Let [math]p_1[/math] and [math]p_2[/math] be integer skew-supermodular set functions on ground set *S* such that [math]\max\{p_1(X),p_2(X)\}\leq \min\{|X|,k\}[/math] for every [math]X \subseteq S[/math], and let us be given *k* nonnegative integers [math]n_1,n_2,\dots,n_k[/math]. Decide whether there is a *good colouring of [math]S[/math] with these class sizes*, that is a
partition [math]\{Y_1,\dots,Y_k\}[/math] of *S* such that [math]|\{i: Y_i \cap X \neq \emptyset\}| \geq \max\{p_1(X), p_2(X)\}[/math] for every [math]X \subseteq S[/math], and [math]|Y_i| = n_i[/math] for every *i=1,...,k*?

It was shown by R.R. Kamalian and V.V. Mkrtchyan ^{[1]}, and independently by Dömötör Pálvölgyi ^{[2]}, that the following special case is already NP-complete: *Given a subcubic bipartite graph [math]G=(V,E)[/math] and two positive integers [math]a,b[/math], decide if [math]E[/math] can be partitioned into a perfect matching, a matching of size [math]a[/math], and a matching of size [math]b[/math].*

## Remarks

If the class sizes are *almost equal* (that is [math]|n_i-n_j|\le 1[/math] for every [math]1\le i\ltj\le k[/math]) then the answer to the above question is always YES by
the skew-supermodular variant^{[3]} of Schrijver's Supermodular colouring theorem.

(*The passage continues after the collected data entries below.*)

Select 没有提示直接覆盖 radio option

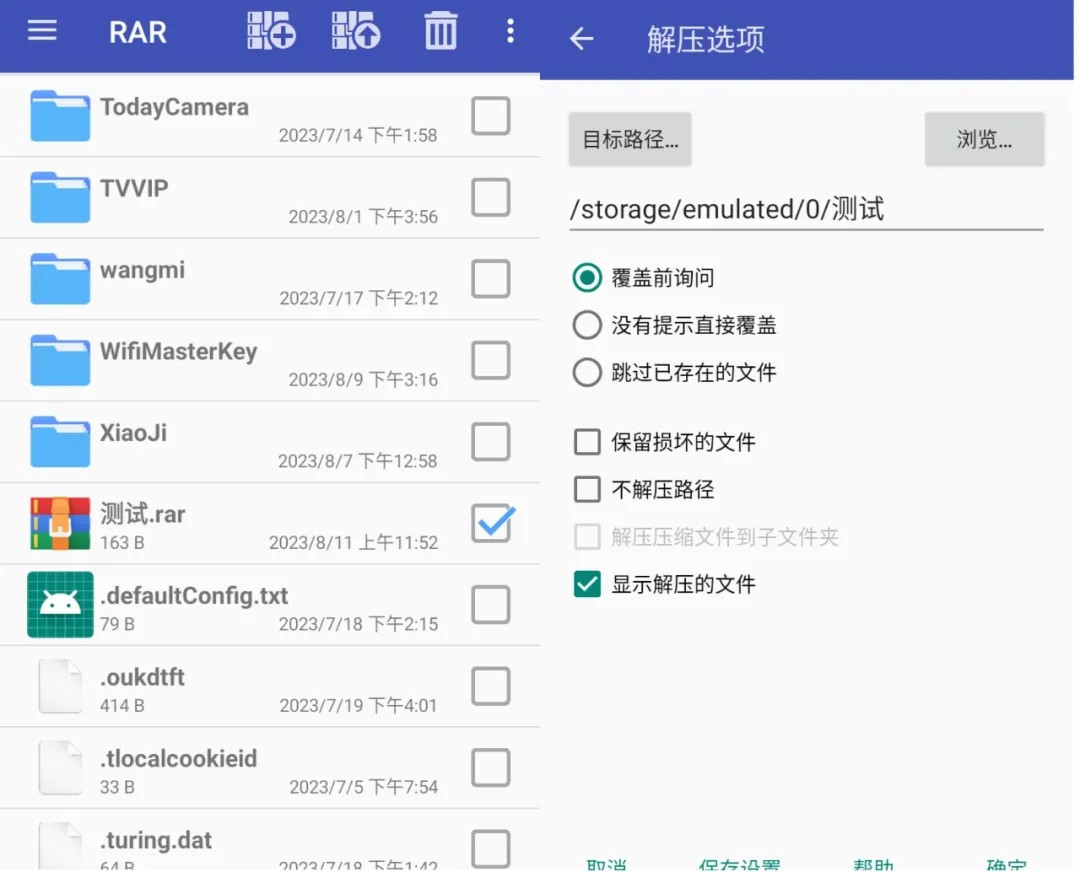coord(587,325)
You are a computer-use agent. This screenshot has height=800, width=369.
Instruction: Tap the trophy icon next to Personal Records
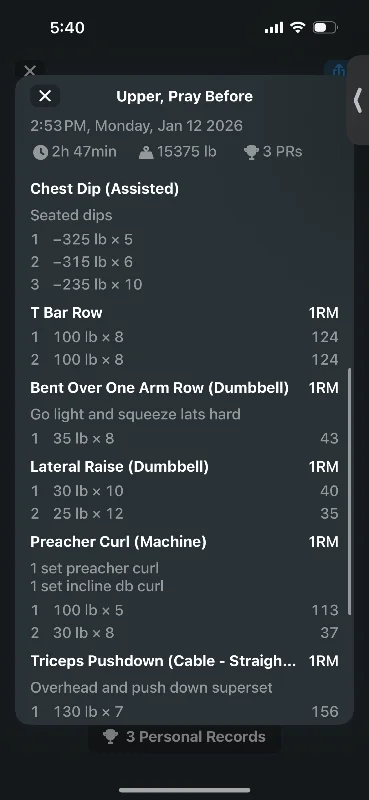pos(110,736)
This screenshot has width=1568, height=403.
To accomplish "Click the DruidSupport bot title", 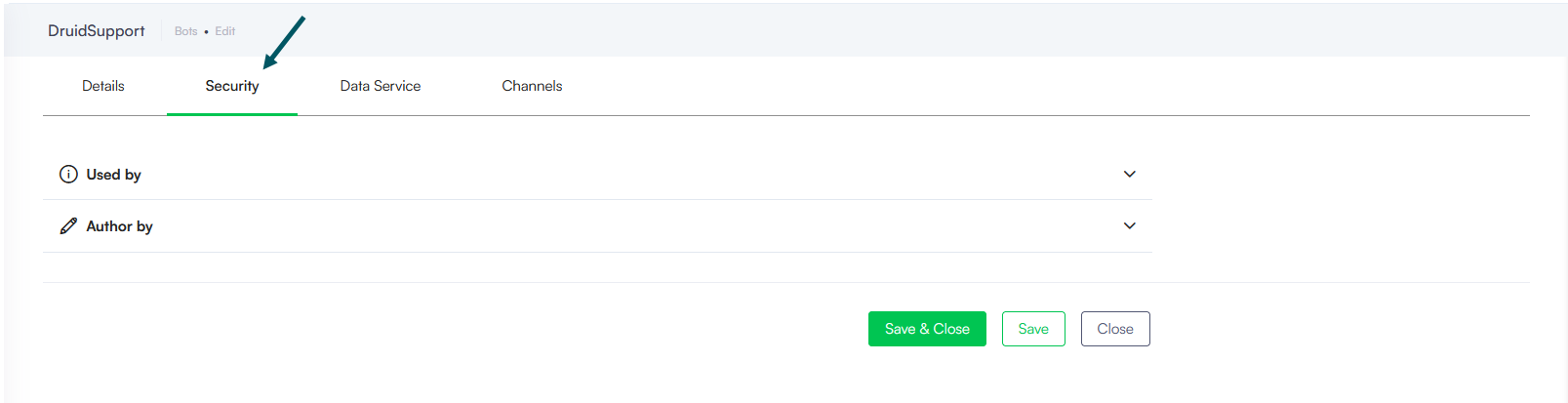I will [96, 31].
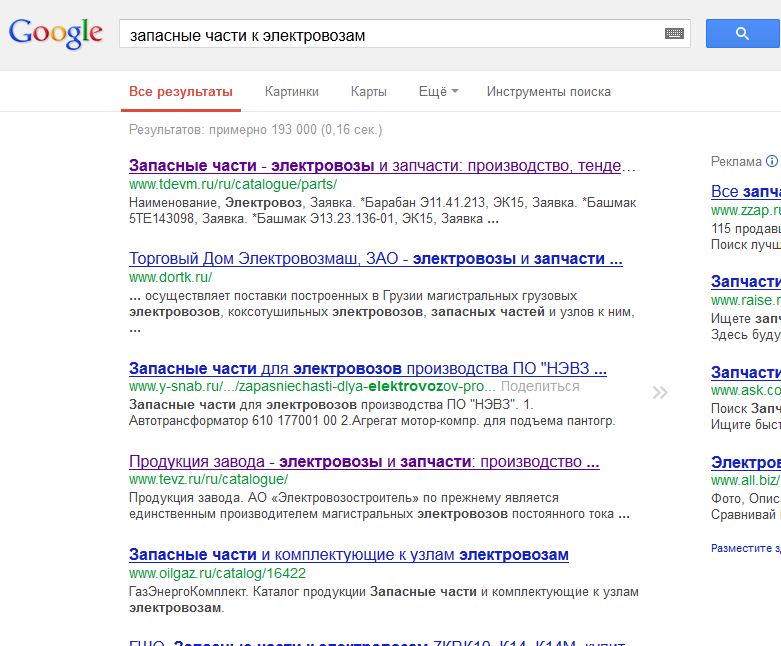Open Торговый Дом Электровозмаш result link
The image size is (781, 646).
pyautogui.click(x=376, y=258)
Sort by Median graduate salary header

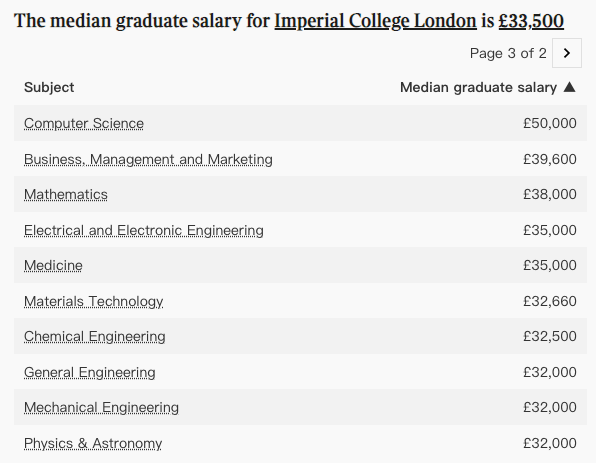478,87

A special case of this problem is the following: given a bipartite graph *G=(A,B,E)* with [math] d_G(v)\le k[/math] for every [math]v\in A\cup B[/math], and *k* positive integers [math]n_1,n_2,\dots,n_k[/math] satisfying [math]n_1+n_2+\dots+n_k = |E|[/math]. Does there exist *k* disjoint matchings [math]M_1,M_2,\dots,M_k\subseteq E[/math] such that [math]|M_i| = n_i[/math] for every *i=1,...,k*? This is also NP-complete by ^{[2]}, but if the list [math]n_1,n_2,\dots,n_k[/math] contains at most two distinct positive integers, then there is a characterization and an algorithm by a result of Folkman and Fulkerson ^{[4]}. A generalization of this for supermodular colouring is posed as an open question: Skew-supermodular colouring with two class sizes.

## References

- ↑ R.R. Kamalian, V.V. Mkrtchyan,
*On complexity of special maximum matchings constructing*, DOI link, arXiv link - ↑
^{2.0}^{2.1}D. Pálvölgyi,*Partitioning to three matchings of given size is NP-complete for bipartite graphs*, EGRES Quick Proof no. 2013-01 - ↑ A. Bernáth, T. Király,
*Covering skew-supermodular functions by hypergraphs of minimum total size*, Operations Research Letters 37 (2009), 345-350. DOI link, EGRES Technical Report. - ↑ J. Folkman, D.R. Fulkerson,
*Edge colorings in bipartite graphs*, Combinatorial mathematics and its applications, University of North Carolina Press, Chapel Hill (1969).